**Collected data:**
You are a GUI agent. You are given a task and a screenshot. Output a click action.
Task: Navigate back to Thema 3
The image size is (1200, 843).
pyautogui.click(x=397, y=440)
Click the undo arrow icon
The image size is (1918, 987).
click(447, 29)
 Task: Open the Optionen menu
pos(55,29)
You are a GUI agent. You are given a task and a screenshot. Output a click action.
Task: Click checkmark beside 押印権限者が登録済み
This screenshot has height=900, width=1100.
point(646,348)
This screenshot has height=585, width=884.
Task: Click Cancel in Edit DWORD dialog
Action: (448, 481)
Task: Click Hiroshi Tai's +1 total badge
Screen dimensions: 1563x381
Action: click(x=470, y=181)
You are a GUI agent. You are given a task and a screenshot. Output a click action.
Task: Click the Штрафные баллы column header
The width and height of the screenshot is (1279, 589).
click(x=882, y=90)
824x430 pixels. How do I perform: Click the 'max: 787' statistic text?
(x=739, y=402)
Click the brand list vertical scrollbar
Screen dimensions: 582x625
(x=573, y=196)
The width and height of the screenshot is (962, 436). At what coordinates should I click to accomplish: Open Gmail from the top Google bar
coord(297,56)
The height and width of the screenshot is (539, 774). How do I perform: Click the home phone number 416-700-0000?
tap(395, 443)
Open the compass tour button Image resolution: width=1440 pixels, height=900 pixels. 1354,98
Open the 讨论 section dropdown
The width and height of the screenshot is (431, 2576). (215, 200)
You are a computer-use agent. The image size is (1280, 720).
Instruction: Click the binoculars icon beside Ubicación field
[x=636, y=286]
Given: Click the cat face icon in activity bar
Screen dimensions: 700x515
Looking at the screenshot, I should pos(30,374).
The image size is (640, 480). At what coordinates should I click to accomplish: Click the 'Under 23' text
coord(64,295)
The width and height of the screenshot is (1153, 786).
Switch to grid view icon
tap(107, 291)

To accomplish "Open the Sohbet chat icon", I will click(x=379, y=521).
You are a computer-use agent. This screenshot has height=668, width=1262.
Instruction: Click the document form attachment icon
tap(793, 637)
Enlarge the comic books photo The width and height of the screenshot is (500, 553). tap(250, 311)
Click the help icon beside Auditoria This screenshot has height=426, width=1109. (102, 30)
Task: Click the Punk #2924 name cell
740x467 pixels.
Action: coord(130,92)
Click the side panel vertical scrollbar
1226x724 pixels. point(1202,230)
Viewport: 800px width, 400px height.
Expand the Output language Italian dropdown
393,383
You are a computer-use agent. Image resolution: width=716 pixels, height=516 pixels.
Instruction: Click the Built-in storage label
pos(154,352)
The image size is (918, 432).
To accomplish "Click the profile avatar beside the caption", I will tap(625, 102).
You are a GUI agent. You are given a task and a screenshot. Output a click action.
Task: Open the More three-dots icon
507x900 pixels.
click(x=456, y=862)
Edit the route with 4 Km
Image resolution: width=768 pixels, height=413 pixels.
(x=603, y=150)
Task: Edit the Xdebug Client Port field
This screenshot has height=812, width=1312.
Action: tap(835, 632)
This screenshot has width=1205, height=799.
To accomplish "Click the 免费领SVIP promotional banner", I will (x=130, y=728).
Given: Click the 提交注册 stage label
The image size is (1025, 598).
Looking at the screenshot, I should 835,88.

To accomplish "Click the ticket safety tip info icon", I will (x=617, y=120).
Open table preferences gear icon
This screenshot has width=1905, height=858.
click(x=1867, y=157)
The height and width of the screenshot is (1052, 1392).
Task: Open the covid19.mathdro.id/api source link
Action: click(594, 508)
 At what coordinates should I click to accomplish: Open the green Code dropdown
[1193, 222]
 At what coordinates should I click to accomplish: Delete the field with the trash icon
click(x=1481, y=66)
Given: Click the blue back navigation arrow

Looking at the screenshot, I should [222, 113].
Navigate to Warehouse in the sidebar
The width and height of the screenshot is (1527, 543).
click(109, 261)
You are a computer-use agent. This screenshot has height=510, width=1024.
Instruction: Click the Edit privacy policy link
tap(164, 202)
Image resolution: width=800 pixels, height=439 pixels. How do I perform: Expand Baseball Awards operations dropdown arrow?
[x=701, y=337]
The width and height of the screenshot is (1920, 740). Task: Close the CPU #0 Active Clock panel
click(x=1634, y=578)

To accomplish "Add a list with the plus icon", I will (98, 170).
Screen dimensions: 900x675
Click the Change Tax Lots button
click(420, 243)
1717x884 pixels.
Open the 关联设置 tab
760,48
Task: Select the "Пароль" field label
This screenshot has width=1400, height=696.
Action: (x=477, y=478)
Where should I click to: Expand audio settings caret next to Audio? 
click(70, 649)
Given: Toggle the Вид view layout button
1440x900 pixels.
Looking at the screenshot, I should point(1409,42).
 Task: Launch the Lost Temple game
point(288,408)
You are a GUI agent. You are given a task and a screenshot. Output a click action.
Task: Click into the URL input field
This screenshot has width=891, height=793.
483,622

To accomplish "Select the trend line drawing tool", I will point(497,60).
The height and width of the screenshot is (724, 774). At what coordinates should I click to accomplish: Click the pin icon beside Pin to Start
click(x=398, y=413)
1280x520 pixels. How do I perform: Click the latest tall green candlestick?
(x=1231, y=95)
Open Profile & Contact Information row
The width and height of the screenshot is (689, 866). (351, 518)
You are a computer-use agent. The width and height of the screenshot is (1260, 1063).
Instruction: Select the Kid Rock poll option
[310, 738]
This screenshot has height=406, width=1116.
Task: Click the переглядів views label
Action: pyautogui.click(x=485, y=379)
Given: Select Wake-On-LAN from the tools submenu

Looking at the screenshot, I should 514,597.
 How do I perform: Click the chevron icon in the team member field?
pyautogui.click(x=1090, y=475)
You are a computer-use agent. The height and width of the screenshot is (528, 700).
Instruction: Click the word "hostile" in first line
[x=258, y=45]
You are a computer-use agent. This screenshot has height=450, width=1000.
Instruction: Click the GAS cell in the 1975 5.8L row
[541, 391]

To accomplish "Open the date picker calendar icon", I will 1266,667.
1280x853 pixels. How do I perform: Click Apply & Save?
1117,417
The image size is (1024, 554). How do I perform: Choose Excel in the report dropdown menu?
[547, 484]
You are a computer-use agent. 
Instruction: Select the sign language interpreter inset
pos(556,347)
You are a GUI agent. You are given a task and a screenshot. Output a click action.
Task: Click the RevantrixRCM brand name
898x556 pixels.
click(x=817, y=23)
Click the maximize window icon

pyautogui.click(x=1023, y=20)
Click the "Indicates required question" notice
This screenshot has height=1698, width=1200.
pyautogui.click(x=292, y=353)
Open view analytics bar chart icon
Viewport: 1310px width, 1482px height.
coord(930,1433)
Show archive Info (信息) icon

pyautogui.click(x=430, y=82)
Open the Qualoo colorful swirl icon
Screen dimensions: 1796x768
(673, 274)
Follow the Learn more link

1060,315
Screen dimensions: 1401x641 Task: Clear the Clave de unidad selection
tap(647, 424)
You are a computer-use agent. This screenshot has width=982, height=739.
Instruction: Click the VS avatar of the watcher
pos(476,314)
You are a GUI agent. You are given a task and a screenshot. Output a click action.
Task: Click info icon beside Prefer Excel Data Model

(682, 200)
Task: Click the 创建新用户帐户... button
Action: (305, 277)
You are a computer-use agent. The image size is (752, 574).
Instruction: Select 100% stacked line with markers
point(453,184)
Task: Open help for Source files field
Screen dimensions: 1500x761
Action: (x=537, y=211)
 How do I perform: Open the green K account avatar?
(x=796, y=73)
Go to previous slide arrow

**PROBLEM REQUIREMENTS:** Word for word, print every line above.

**TASK RESPONSE:**
You are a GUI agent. You are given a task and a screenshot. Output a click action.
Task: Navigate back to Thema 3
The image size is (1200, 843).
pyautogui.click(x=397, y=440)
Click the undo arrow icon
The image size is (1918, 987).
click(447, 29)
 Task: Open the Optionen menu
pos(55,29)
You are a GUI agent. You are given a task and a screenshot. Output a click action.
Task: Click checkmark beside 押印権限者が登録済み
This screenshot has height=900, width=1100.
point(646,348)
This screenshot has height=585, width=884.
Task: Click Cancel in Edit DWORD dialog
Action: (448, 481)
Task: Click Hiroshi Tai's +1 total badge
Screen dimensions: 1563x381
Action: click(x=470, y=181)
You are a GUI agent. You are given a task and a screenshot. Output a click action.
Task: Click the Штрафные баллы column header
The width and height of the screenshot is (1279, 589).
click(x=882, y=90)
824x430 pixels. How do I perform: Click the 'max: 787' statistic text?
(x=739, y=402)
Click the brand list vertical scrollbar
Screen dimensions: 582x625
(x=573, y=196)
The width and height of the screenshot is (962, 436). At what coordinates should I click to accomplish: Open Gmail from the top Google bar
coord(297,56)
The height and width of the screenshot is (539, 774). How do I perform: Click the home phone number 416-700-0000?
tap(395, 443)
Open the compass tour button Image resolution: width=1440 pixels, height=900 pixels. 1354,98
Open the 讨论 section dropdown
The width and height of the screenshot is (431, 2576). (215, 200)
You are a computer-use agent. The image size is (1280, 720).
Instruction: Click the binoculars icon beside Ubicación field
[x=636, y=286]
Given: Click the cat face icon in activity bar
Screen dimensions: 700x515
Looking at the screenshot, I should pos(30,374).
The image size is (640, 480). At what coordinates should I click to accomplish: Click the 'Under 23' text
coord(64,295)
The width and height of the screenshot is (1153, 786).
Switch to grid view icon
tap(107, 291)

To accomplish "Open the Sohbet chat icon", I will click(x=379, y=521).
You are a computer-use agent. This screenshot has height=668, width=1262.
Instruction: Click the document form attachment icon
tap(793, 637)
Enlarge the comic books photo The width and height of the screenshot is (500, 553). tap(250, 311)
Click the help icon beside Auditoria This screenshot has height=426, width=1109. (102, 30)
Task: Click the Punk #2924 name cell
740x467 pixels.
Action: coord(130,92)
Click the side panel vertical scrollbar
1226x724 pixels. point(1202,230)
Viewport: 800px width, 400px height.
Expand the Output language Italian dropdown
393,383
You are a computer-use agent. Image resolution: width=716 pixels, height=516 pixels.
Instruction: Click the Built-in storage label
pos(154,352)
The image size is (918, 432).
To accomplish "Click the profile avatar beside the caption", I will tap(625, 102).
You are a GUI agent. You are given a task and a screenshot. Output a click action.
Task: Open the More three-dots icon
507x900 pixels.
click(x=456, y=862)
Edit the route with 4 Km
Image resolution: width=768 pixels, height=413 pixels.
(x=603, y=150)
Task: Edit the Xdebug Client Port field
This screenshot has height=812, width=1312.
Action: tap(835, 632)
This screenshot has width=1205, height=799.
To accomplish "Click the 免费领SVIP promotional banner", I will (x=130, y=728).
Given: Click the 提交注册 stage label
The image size is (1025, 598).
Looking at the screenshot, I should 835,88.

To accomplish "Click the ticket safety tip info icon", I will (x=617, y=120).
Open table preferences gear icon
This screenshot has width=1905, height=858.
click(x=1867, y=157)
The height and width of the screenshot is (1052, 1392).
Task: Open the covid19.mathdro.id/api source link
Action: click(594, 508)
 At what coordinates should I click to accomplish: Open the green Code dropdown
[1193, 222]
 At what coordinates should I click to accomplish: Delete the field with the trash icon
click(x=1481, y=66)
Given: Click the blue back navigation arrow

Looking at the screenshot, I should [222, 113].
Navigate to Warehouse in the sidebar
The width and height of the screenshot is (1527, 543).
click(109, 261)
You are a computer-use agent. This screenshot has height=510, width=1024.
Instruction: Click the Edit privacy policy link
tap(164, 202)
Image resolution: width=800 pixels, height=439 pixels. How do I perform: Expand Baseball Awards operations dropdown arrow?
[x=701, y=337]
The width and height of the screenshot is (1920, 740). Task: Close the CPU #0 Active Clock panel
click(x=1634, y=578)

To accomplish "Add a list with the plus icon", I will (98, 170).
Screen dimensions: 900x675
Click the Change Tax Lots button
click(420, 243)
1717x884 pixels.
Open the 关联设置 tab
760,48
Task: Select the "Пароль" field label
This screenshot has width=1400, height=696.
Action: (x=477, y=478)
Where should I click to: Expand audio settings caret next to Audio? 
click(70, 649)
Given: Toggle the Вид view layout button
1440x900 pixels.
Looking at the screenshot, I should point(1409,42).
 Task: Launch the Lost Temple game
point(288,408)
You are a GUI agent. You are given a task and a screenshot. Output a click action.
Task: Click into the URL input field
This screenshot has width=891, height=793.
483,622

To accomplish "Select the trend line drawing tool", I will point(497,60).
The height and width of the screenshot is (724, 774). At what coordinates should I click to accomplish: Click the pin icon beside Pin to Start
click(x=398, y=413)
1280x520 pixels. How do I perform: Click the latest tall green candlestick?
(x=1231, y=95)
Open Profile & Contact Information row
The width and height of the screenshot is (689, 866). (351, 518)
You are a computer-use agent. The width and height of the screenshot is (1260, 1063).
Instruction: Select the Kid Rock poll option
[310, 738]
This screenshot has height=406, width=1116.
Task: Click the переглядів views label
Action: pyautogui.click(x=485, y=379)
Given: Select Wake-On-LAN from the tools submenu

Looking at the screenshot, I should 514,597.
 How do I perform: Click the chevron icon in the team member field?
pyautogui.click(x=1090, y=475)
You are a computer-use agent. The height and width of the screenshot is (528, 700).
Instruction: Click the word "hostile" in first line
[x=258, y=45]
You are a computer-use agent. This screenshot has height=450, width=1000.
Instruction: Click the GAS cell in the 1975 5.8L row
[541, 391]

To accomplish "Open the date picker calendar icon", I will 1266,667.
1280x853 pixels. How do I perform: Click Apply & Save?
1117,417
The image size is (1024, 554). How do I perform: Choose Excel in the report dropdown menu?
[547, 484]
You are a computer-use agent. 
Instruction: Select the sign language interpreter inset
pos(556,347)
You are a GUI agent. You are given a task and a screenshot. Output a click action.
Task: Click the RevantrixRCM brand name
898x556 pixels.
click(x=817, y=23)
Click the maximize window icon

pyautogui.click(x=1023, y=20)
Click the "Indicates required question" notice
This screenshot has height=1698, width=1200.
pyautogui.click(x=292, y=353)
Open view analytics bar chart icon
Viewport: 1310px width, 1482px height.
coord(930,1433)
Show archive Info (信息) icon

pyautogui.click(x=430, y=82)
Open the Qualoo colorful swirl icon
Screen dimensions: 1796x768
(673, 274)
Follow the Learn more link

1060,315
Screen dimensions: 1401x641 Task: Clear the Clave de unidad selection
tap(647, 424)
You are a computer-use agent. This screenshot has width=982, height=739.
Instruction: Click the VS avatar of the watcher
pos(476,314)
You are a GUI agent. You are given a task and a screenshot. Output a click action.
Task: Click info icon beside Prefer Excel Data Model

(682, 200)
Task: Click the 创建新用户帐户... button
Action: (305, 277)
You are a computer-use agent. The image size is (752, 574).
Instruction: Select 100% stacked line with markers
point(453,184)
Task: Open help for Source files field
Screen dimensions: 1500x761
Action: (x=537, y=211)
 How do I perform: Open the green K account avatar?
(x=796, y=73)
Go to previous slide arrow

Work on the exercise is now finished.